# Pest Control for Vineyards



## TxBrew (Mar 2, 2012)

What all do you use for pest control in your vineyard area?

In our vegetable garden we use a lot of Diatomaceous earth which kills all bugs with exoskeletons.


----------



## UBB (Mar 2, 2012)

Electric fence!


----------



## JohnnyRico (Mar 2, 2012)

Organic oil, and a .22 for the birds and squirrels.


----------



## BobF (Mar 2, 2012)

TxBrew said:


> What all do you use for pest control in your vineyard area?
> 
> In our vegetable garden we use a lot of Diatomaceous earth which kills all bugs with exoskeletons.


 
Any problems/cautions regarding inhalation of DE dust?


----------



## TxBrew (Mar 2, 2012)

It's not advised to breathe it in but I don't think it's real harmful, I think you can technically eat it. I know they feed it to animals.


----------



## BobF (Mar 2, 2012)

Is this something you get striclty for insect control? Is there a brand or something for it.

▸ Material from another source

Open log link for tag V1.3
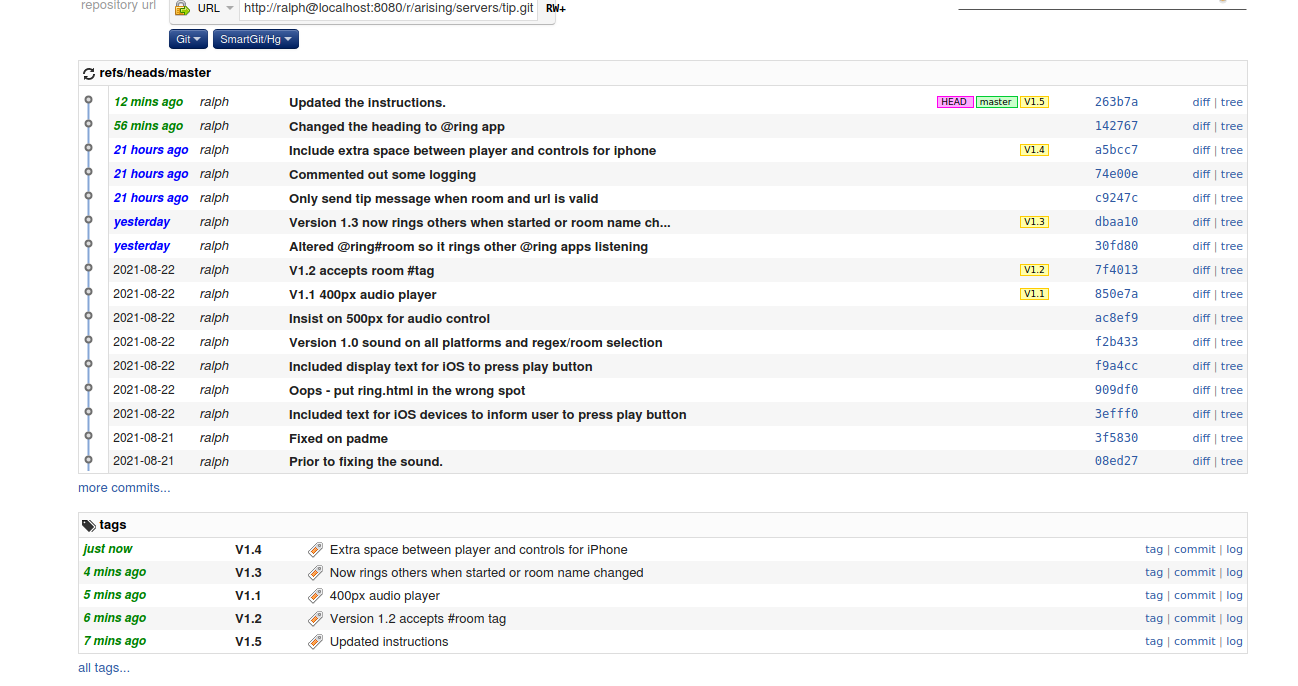The width and height of the screenshot is (1298, 686). tap(1234, 573)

I know the wife some DE filtration for an aquarium. The DE packages had warnings all over them. Yeah, I know, warnings don't always mean there is real danger ...


----------



## Minnesotamaker (Mar 2, 2012)

Food grade Diatomaceous earth is used as a fining agent in wine and beer.


----------



## TxBrew (Mar 2, 2012)

BobF said:


> Is this something you get striclty for insect control? Is there a brand or something for it.
> 
> I know the wife some DE filtration for an aquarium. The DE packages had warnings all over them. Yeah, I know, warnings don't always mean there is real danger ...



It's crushed fossils so I don't know that it could be too serious.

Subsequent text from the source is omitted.